Lips pressed tightly made Deb's face unreadable.
"Not even that it tastes like it was strained with wet newspaper?" Ava teased and Deborah refused to give in. "You must have been really desperate for more coffee."
"Desperate for you to stop tormenting my dog maybe."
"Mmm…I recall you being quite desperate for something else last night," Ava leaned in closer and slowly tasted the coffee on Deborah's lips.
"Deborah, I—" Marcus stood completely still when he realized what he had walked in on. His eyes closed in the hope of it all being over when he opened them again. He spat, "I will not wear a bell, Ava."

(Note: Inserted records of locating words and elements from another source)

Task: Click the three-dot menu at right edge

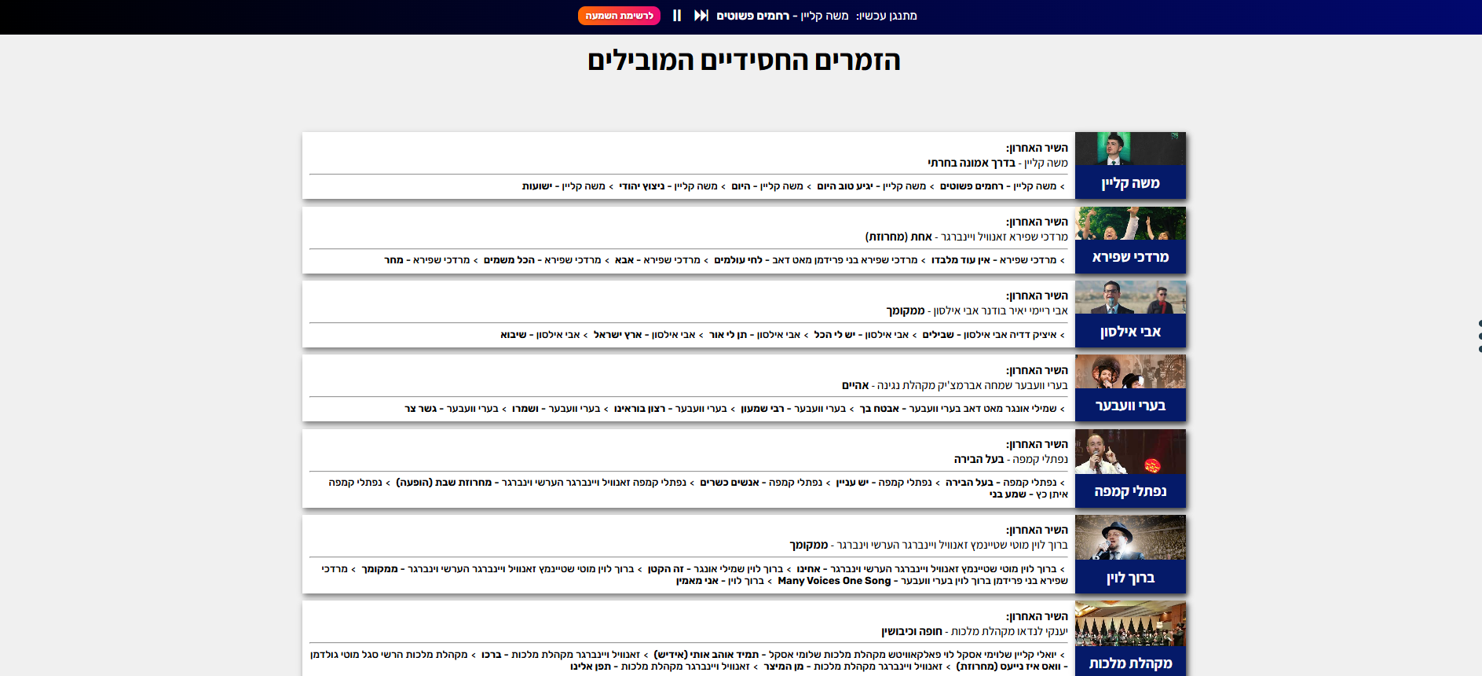Action: (1479, 336)
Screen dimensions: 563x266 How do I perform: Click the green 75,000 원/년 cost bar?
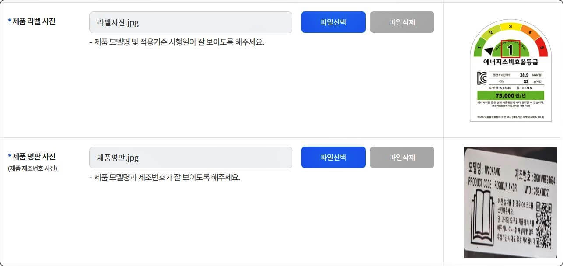click(510, 95)
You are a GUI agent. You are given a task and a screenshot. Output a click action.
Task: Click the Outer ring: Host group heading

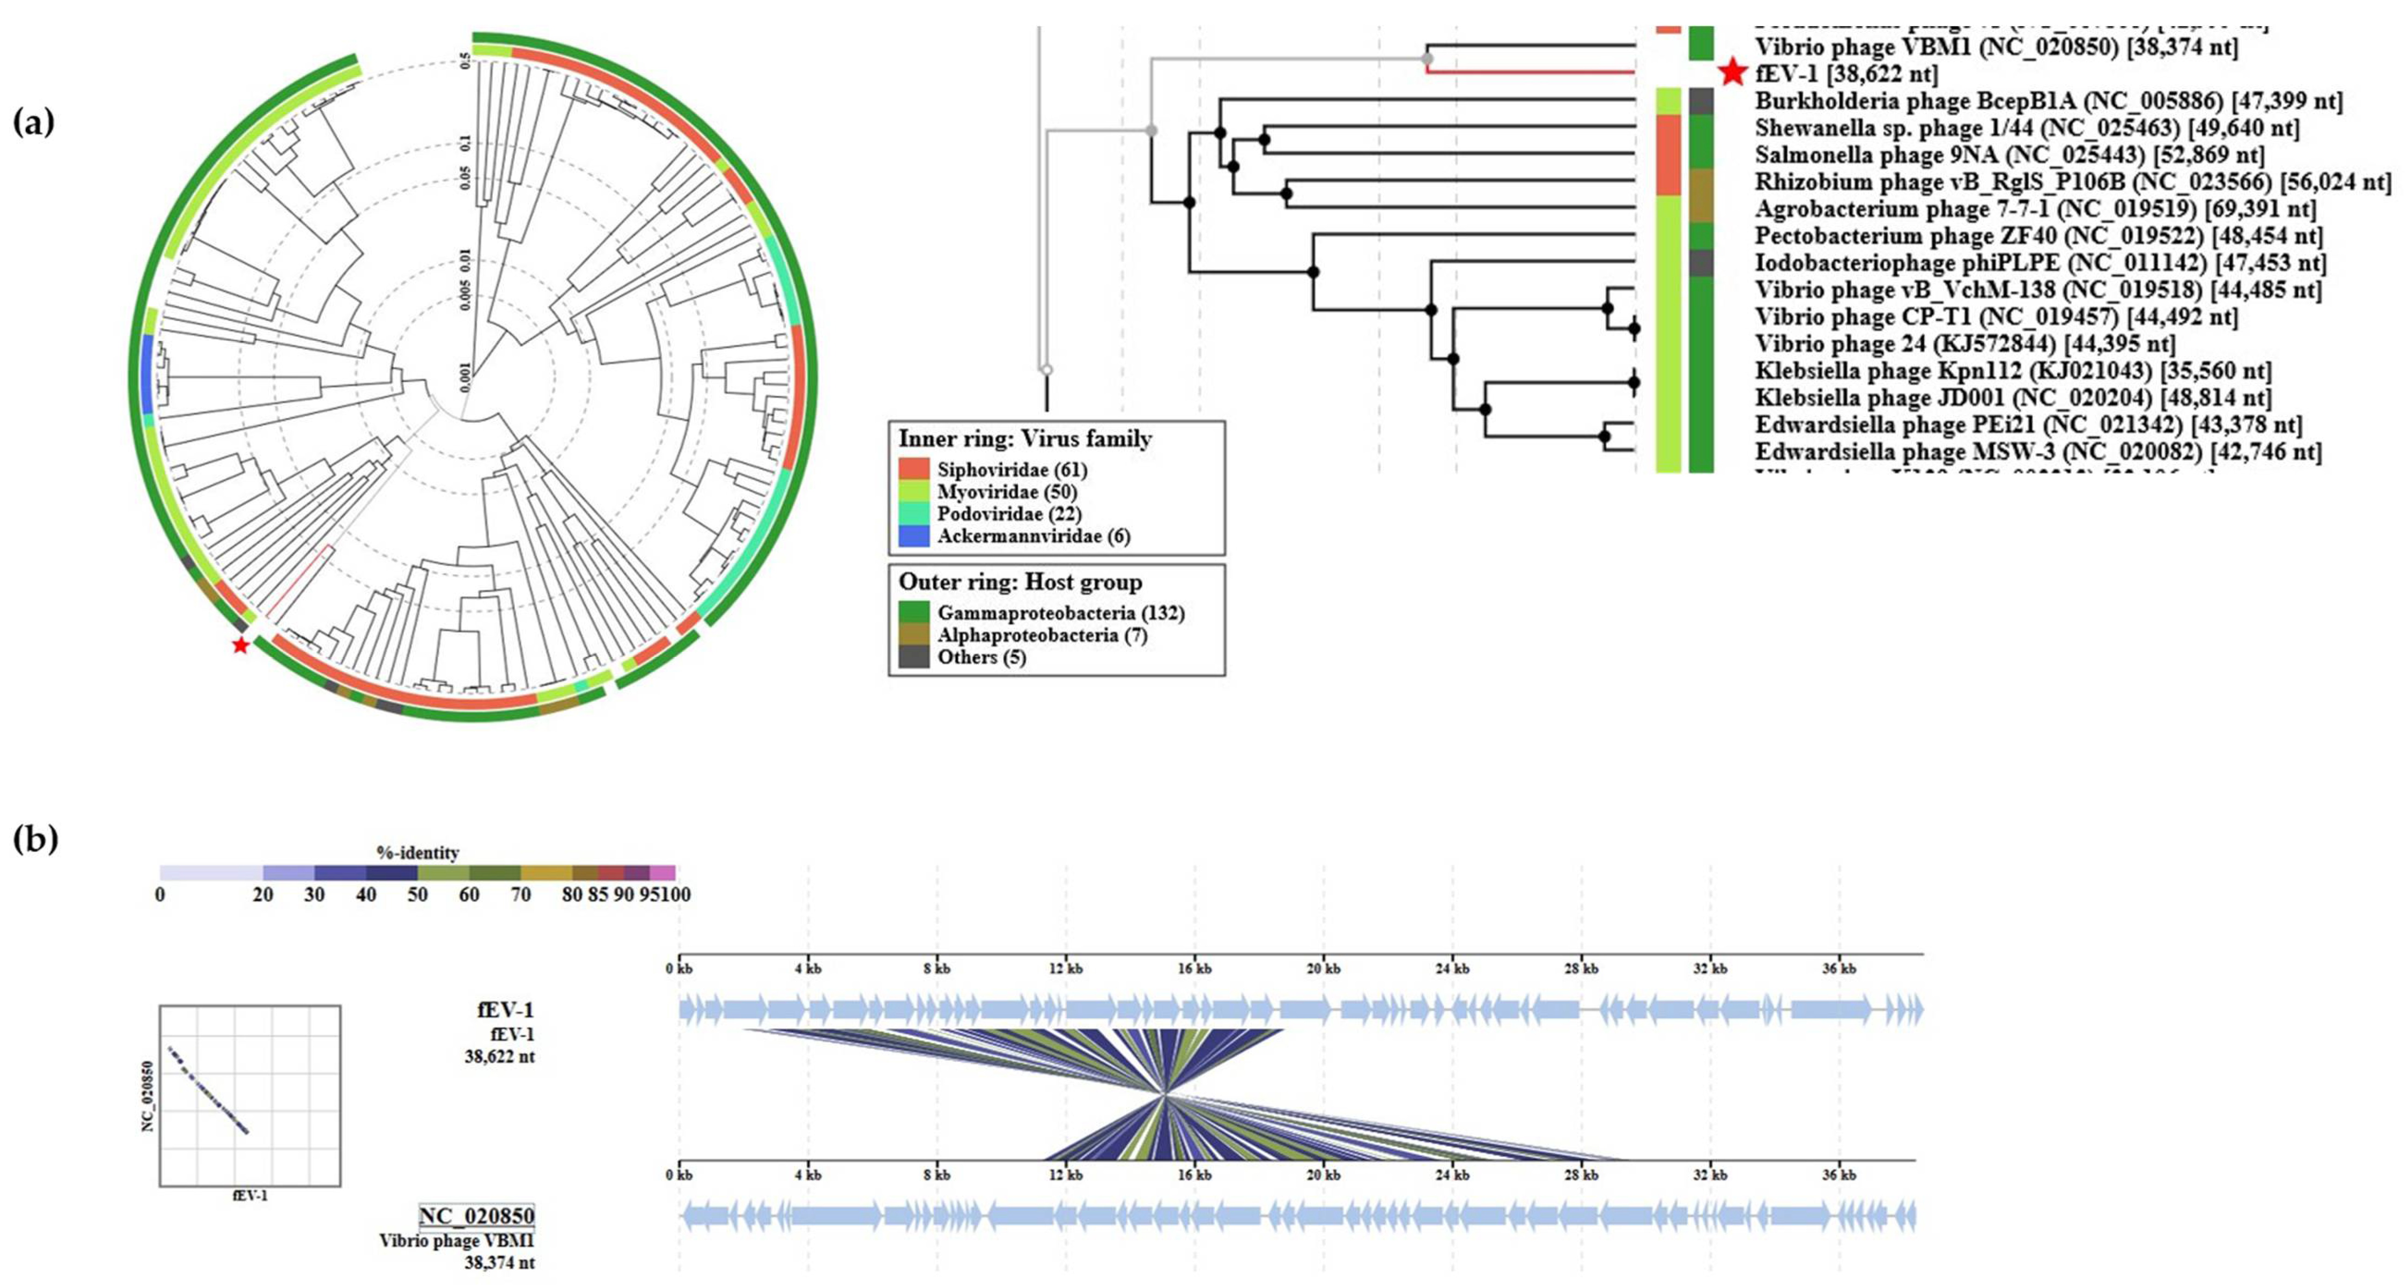click(1020, 582)
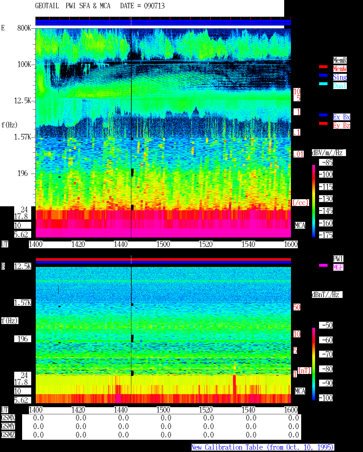363x452 pixels.
Task: Click the red status bar above B spectrogram
Action: coord(163,259)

"What did you need, Marcus?" Deborah turned from Ava and straightened her shoulders, handing the mug back. Deborah had been trying mightily to transition seamlessly from tender moments with Ava to professional, business-minded moments with her staff while in the house.
"I wanted to discuss the delivery tomorrow," he said, ignoring Ava who had focused her attention on her boots which were going to need wiped down after Barry's affections. "In your office?"

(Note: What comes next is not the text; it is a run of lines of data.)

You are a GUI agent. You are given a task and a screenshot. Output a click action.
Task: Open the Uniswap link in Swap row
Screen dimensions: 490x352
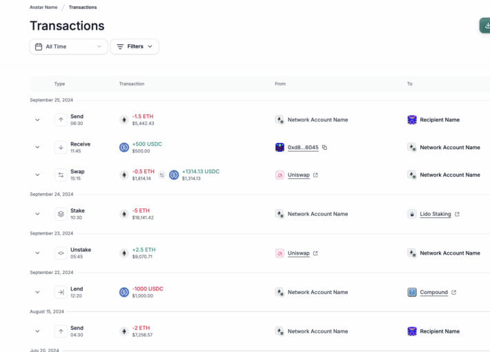point(298,175)
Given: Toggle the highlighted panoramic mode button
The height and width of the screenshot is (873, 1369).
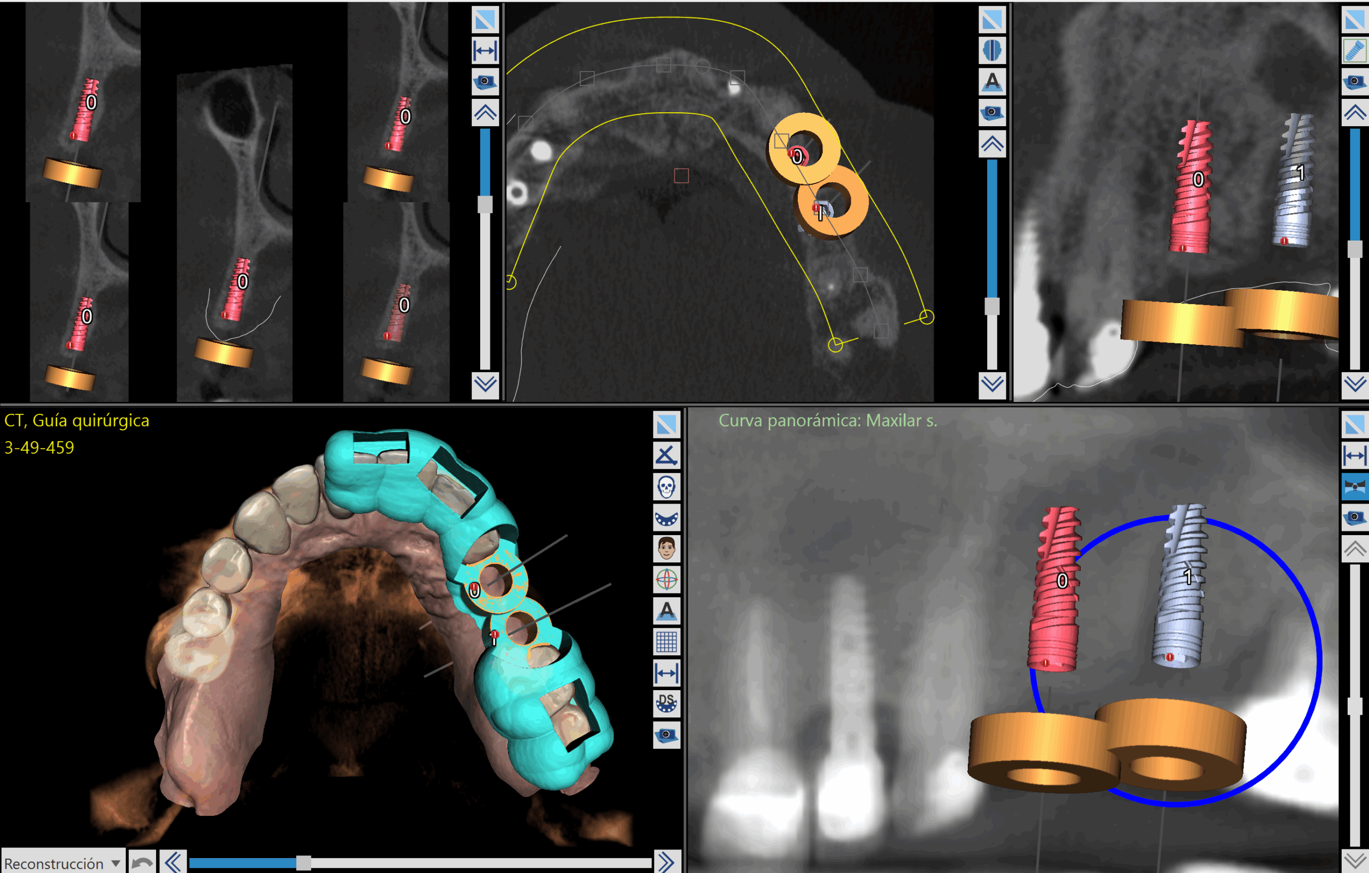Looking at the screenshot, I should click(x=1355, y=487).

Deborah followed him without looking back.
"Positively disgusting, dude," Ava shook her head and muttered to her shoes.
…
"I don't understand," Ava was staring into a room she had never before seen at a rather large mahogany desk. "You and Marcus arranged this?"
The two women were side by side. Deborah took Ava's hand and gave it a squeeze.
"You need a space to write, take your video calls, hide out. No vaping or naked selfies," Deb's face was serious.
"What if I'm sending them to you?" Ava nudged Deb's shoulder with her own, earning her an eyeroll.
"I wasn't sure if you would have preferred the guest room. The window is larger in here. And you have a view of the pool if you need inspiration," Deborah wasn't sure Ava liked the surprise and her nerves were surfacing.
"Inspiration to become an Olympic breaststroke specialist?" Ava couldn't resist. She glanced at Deb and saw the anxiety there. "I love it, D. Honestly, I figured the basement would be fine for working. The wi-fi is a little spotty and that antique chair is hell on my hips, but it would have kept me out of your hair."
This got Deb's immediate attention, her head turning to Ava before her mouth had even caught up. "This isn't because you are in my way. Not at all. You know how glad I am you are here. But if I'm going to require you keep doing that job, the least I can do is provide you an adequate space to do it from. Don't ever think I'm trying to keep you away. Ever."
"God, you are something else, Deborah Vance," Ava turned into the woman's body and rested her chin on her shoulder, whispering in her ear. "I must mean a lot to you. I mean, not only a couch but now a desk? What do I have to do to get a China hutch?"
Deborah's arm wrapped around Ava's low back and she mimicked the mouth to ear move.
Deb whispered, "Maybe one day you'll find out. Now, get me a Diet Coke and meet me in my office. We've got work to do."